* begin Data extract *

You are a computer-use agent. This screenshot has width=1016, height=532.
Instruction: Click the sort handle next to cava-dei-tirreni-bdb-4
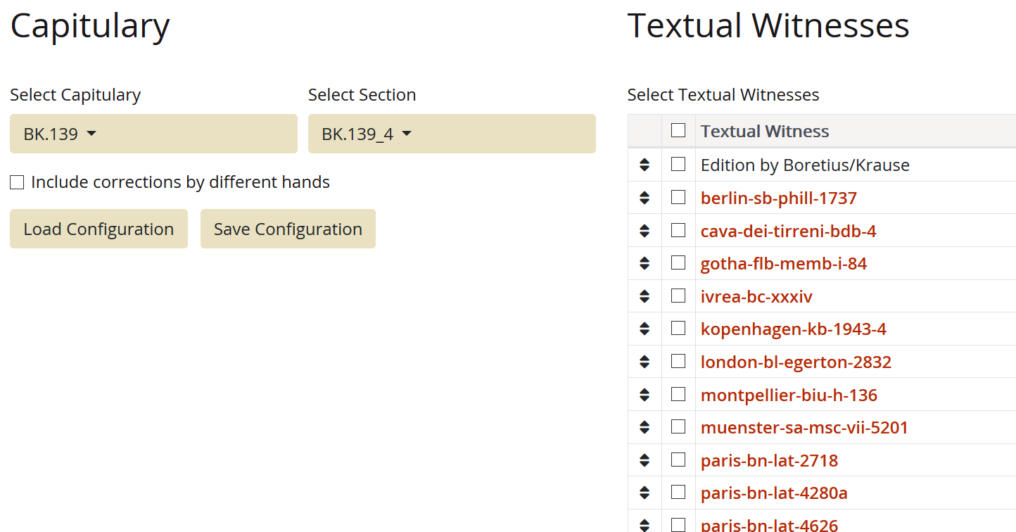point(644,231)
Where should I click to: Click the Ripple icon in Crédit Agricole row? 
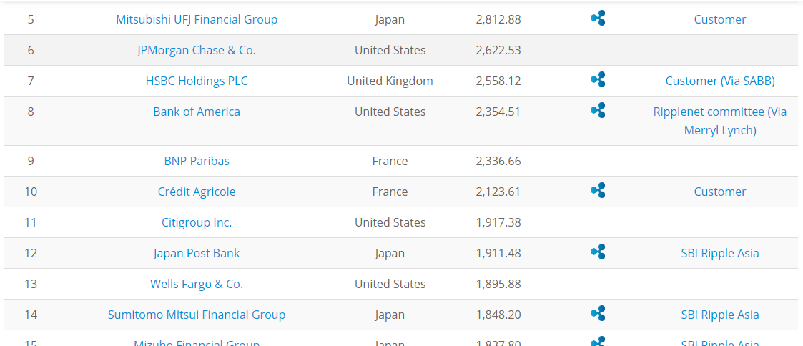click(598, 190)
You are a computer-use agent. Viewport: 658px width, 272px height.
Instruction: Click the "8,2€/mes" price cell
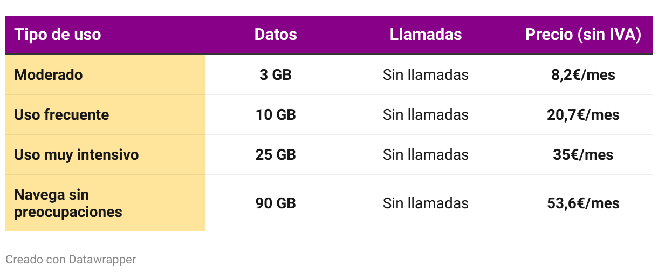click(x=583, y=74)
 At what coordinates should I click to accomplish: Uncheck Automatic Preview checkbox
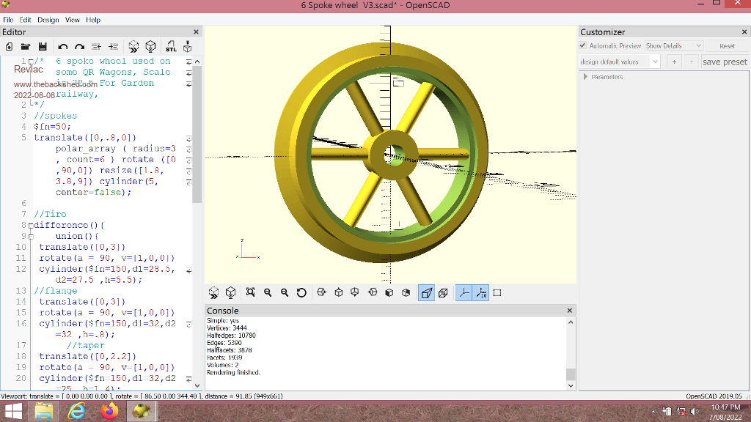pos(584,45)
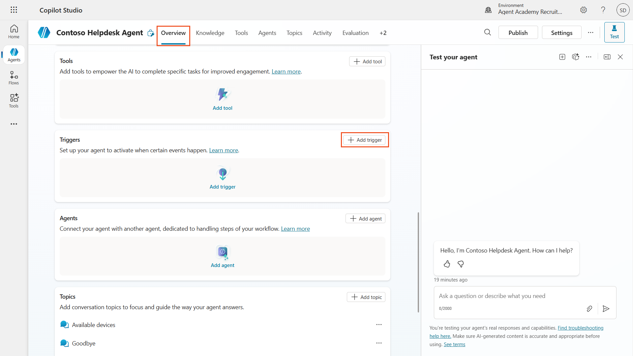Open Tools in the left sidebar

click(14, 101)
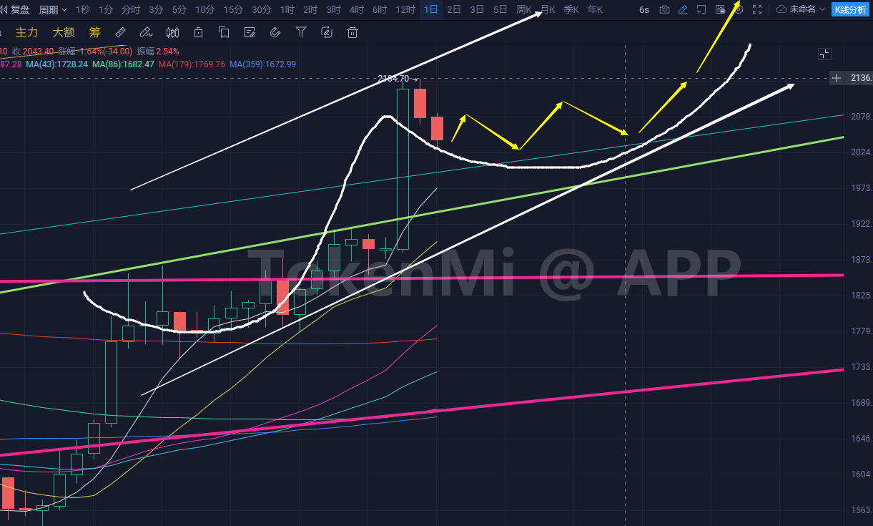Toggle the blue drawing pencil mode
873x526 pixels.
(x=683, y=9)
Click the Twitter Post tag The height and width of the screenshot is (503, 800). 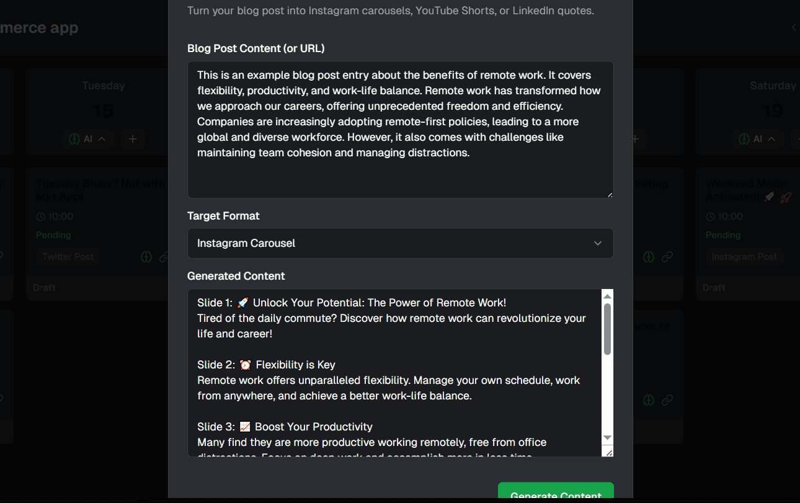click(x=68, y=257)
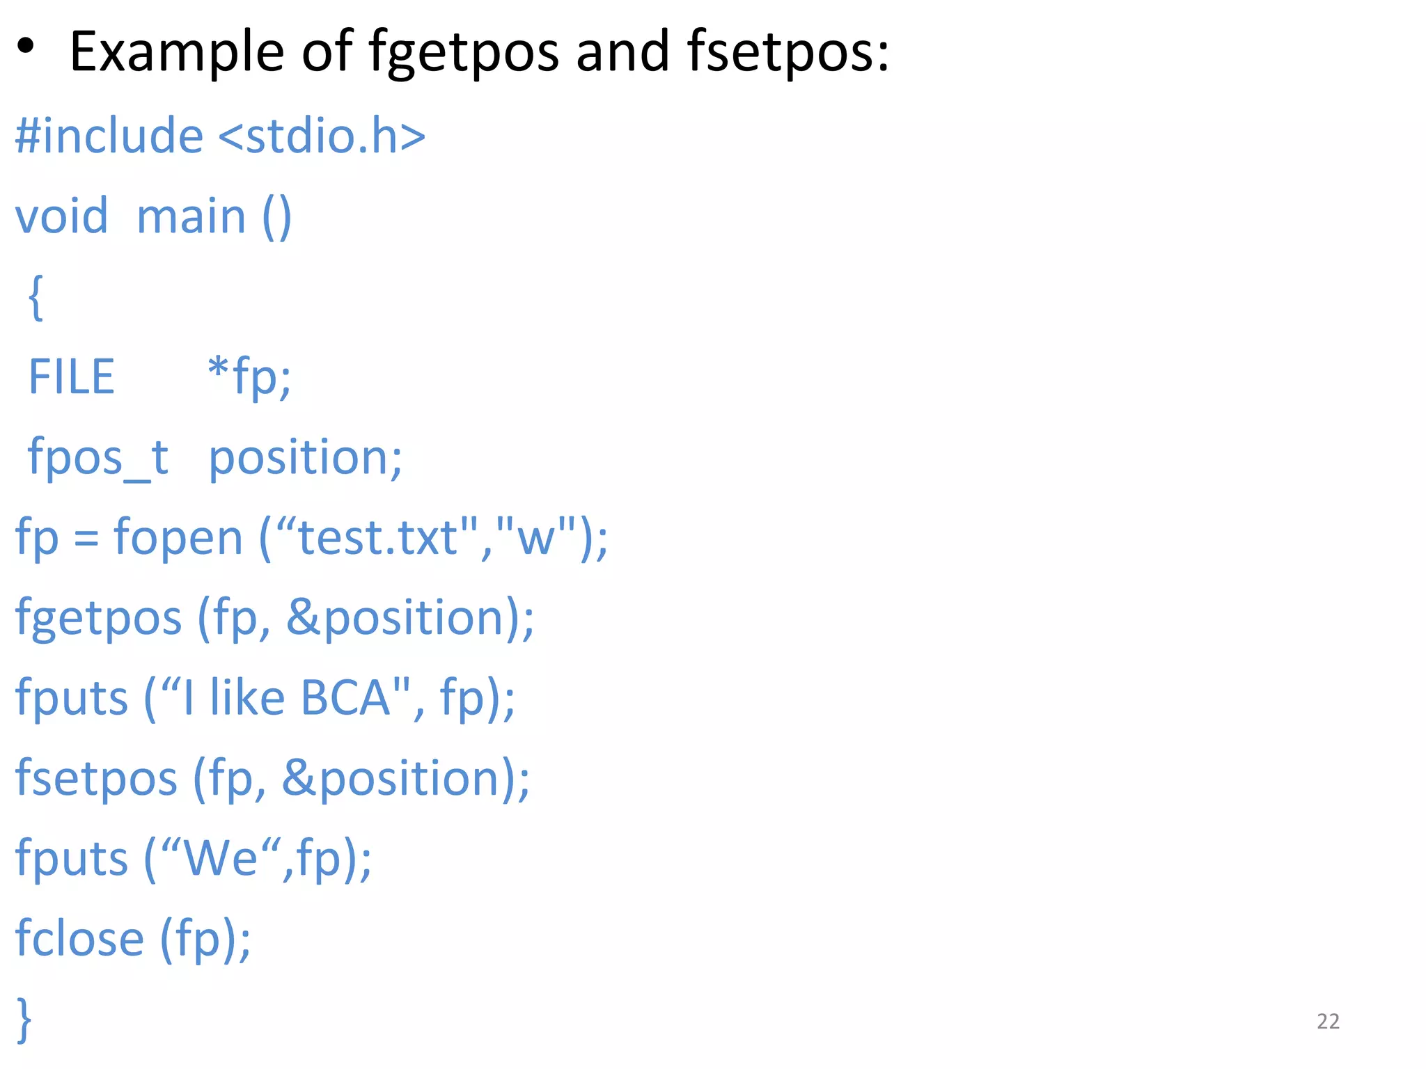Click the test.txt filename string
This screenshot has height=1069, width=1426.
tap(377, 537)
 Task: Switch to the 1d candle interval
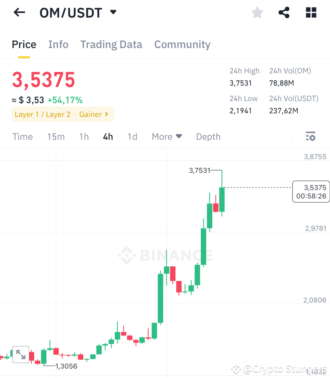132,137
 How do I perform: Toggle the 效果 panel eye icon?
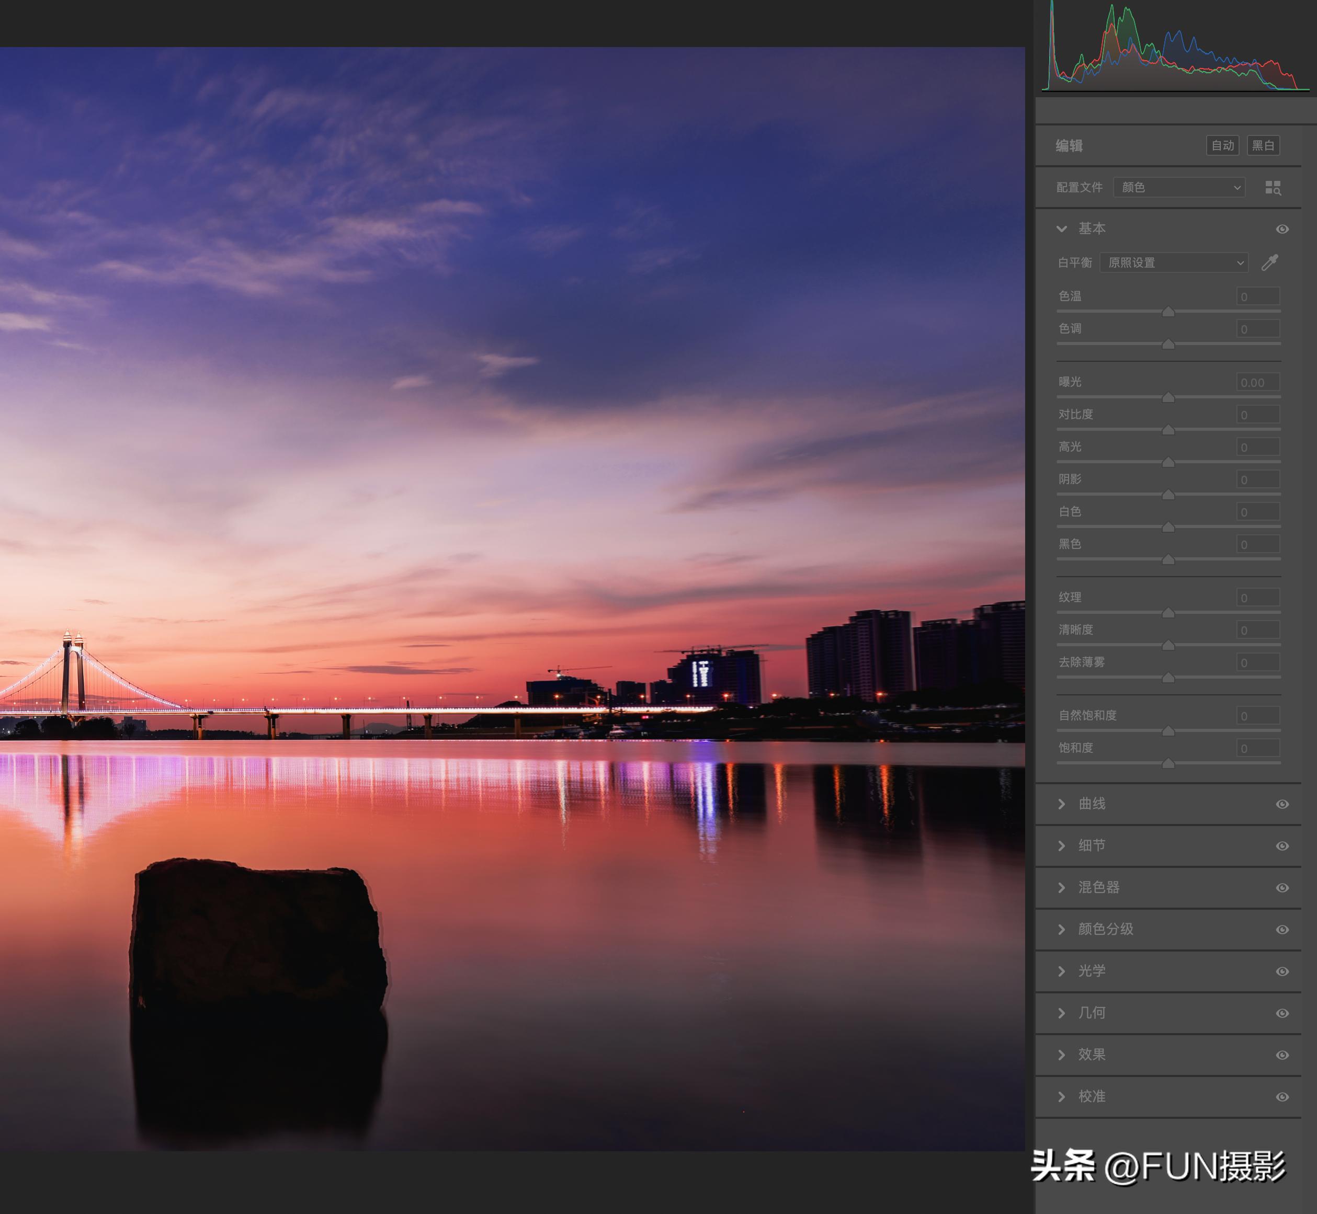[x=1282, y=1055]
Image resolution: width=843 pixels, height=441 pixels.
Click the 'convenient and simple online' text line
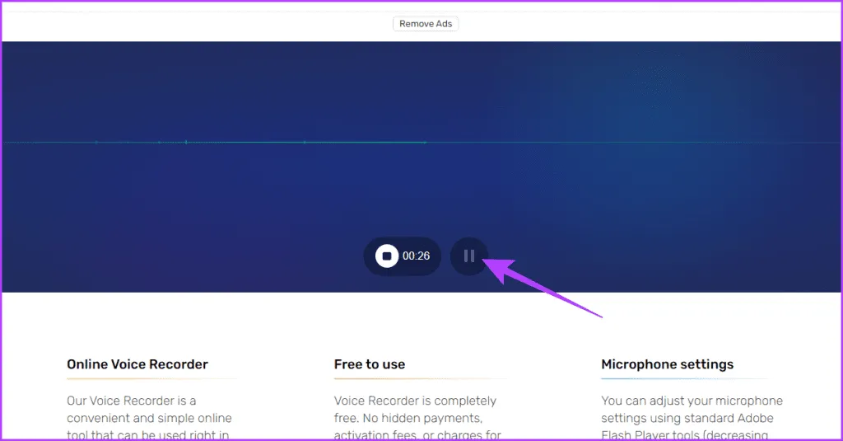(149, 418)
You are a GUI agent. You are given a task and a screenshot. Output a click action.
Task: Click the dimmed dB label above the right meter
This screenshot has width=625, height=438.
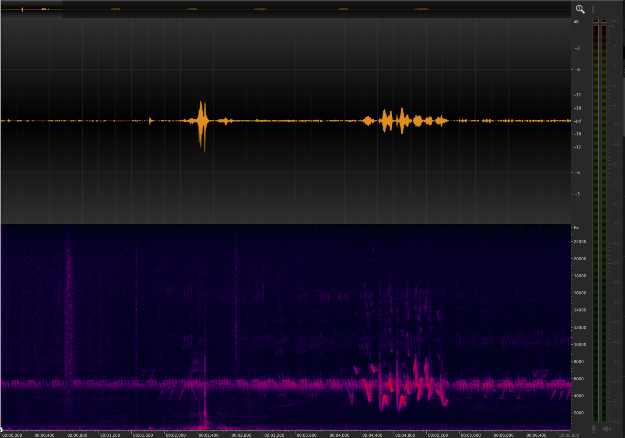point(614,20)
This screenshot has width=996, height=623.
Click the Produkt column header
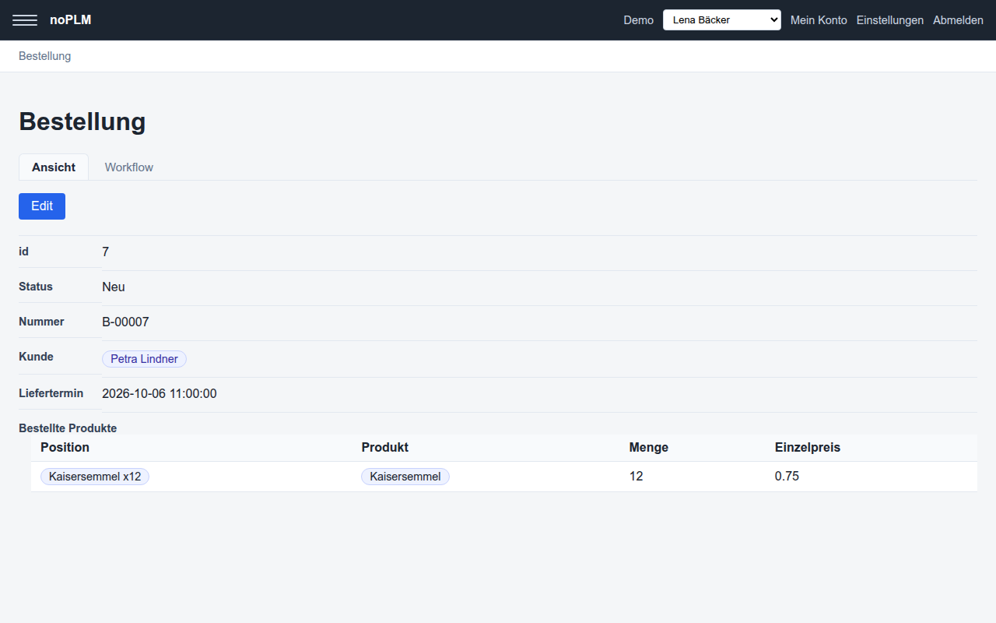385,448
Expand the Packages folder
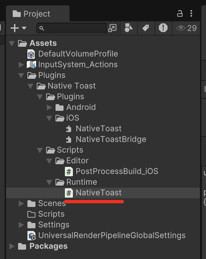The width and height of the screenshot is (206, 259). coord(12,246)
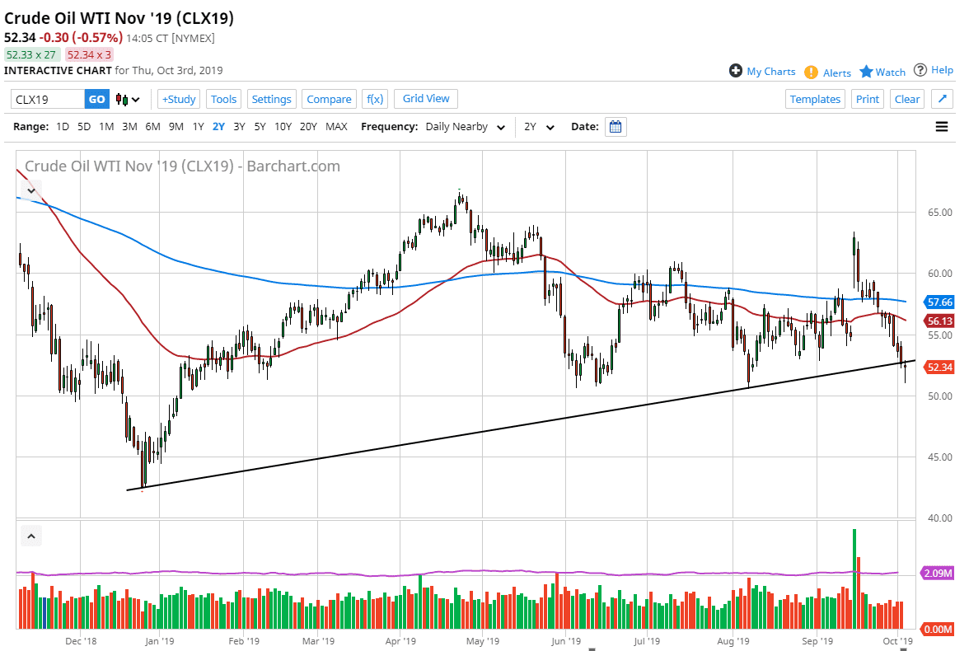Open the chart hamburger menu icon
The image size is (969, 651).
point(941,126)
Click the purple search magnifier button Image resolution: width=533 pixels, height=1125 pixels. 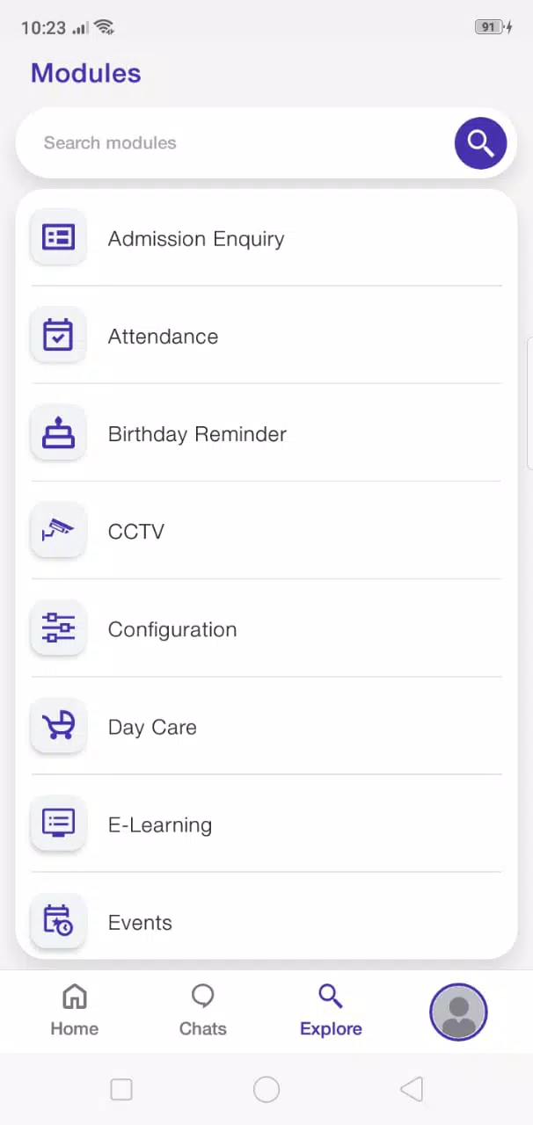(480, 142)
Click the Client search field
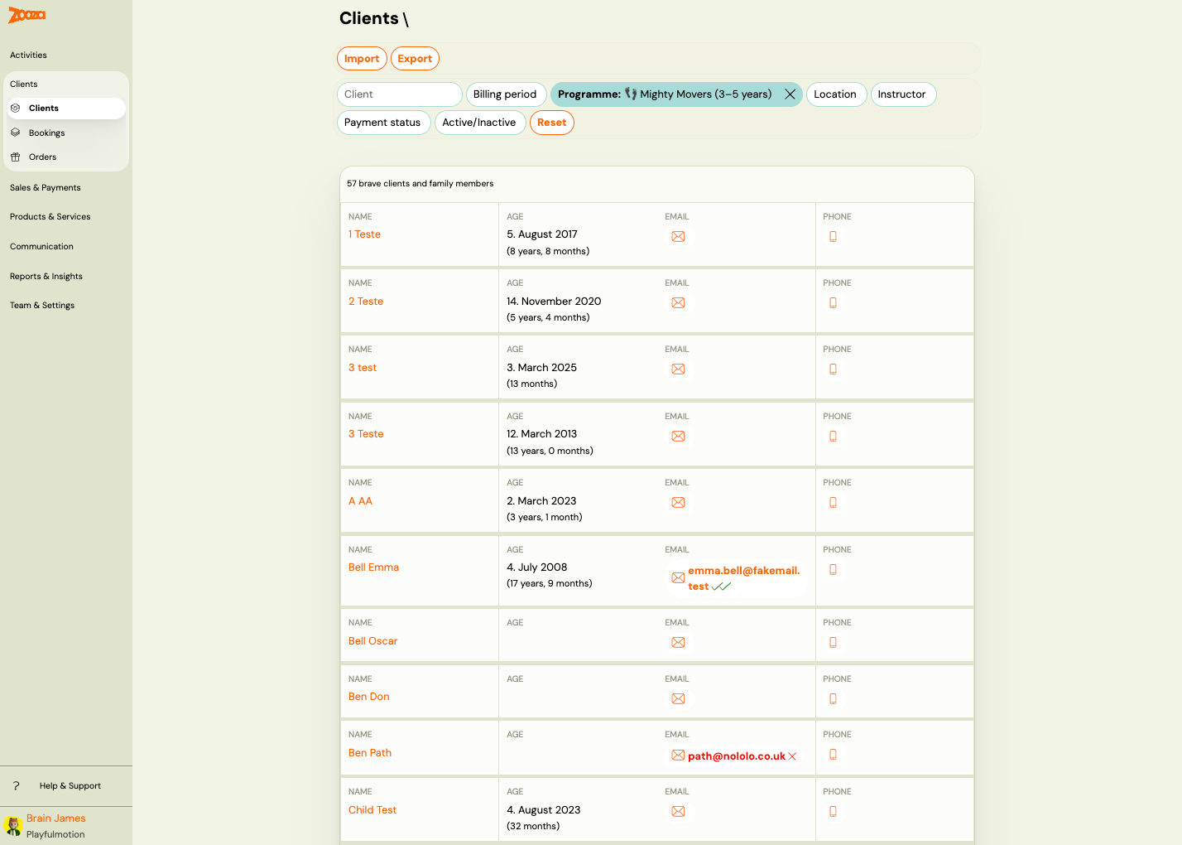This screenshot has width=1182, height=845. coord(399,94)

* end Data extract *

### [Exercise description]
Please turn the part of the data that begins with the line containing "At what coordinates" and ends with the line containing "(x=683, y=9)" into a numbered list, one line per item, skipping blank lines and leaving out the pictures.

### [Correct answer]
1.  At what coordinates should I click to accomplish: Uncheck Automatic Preview checkbox
2. pos(584,45)
3. Open Tools in the left sidebar
4. click(14, 101)
5. Toggle the blue drawing pencil mode
6. 873x526 pixels.
7. (x=683, y=9)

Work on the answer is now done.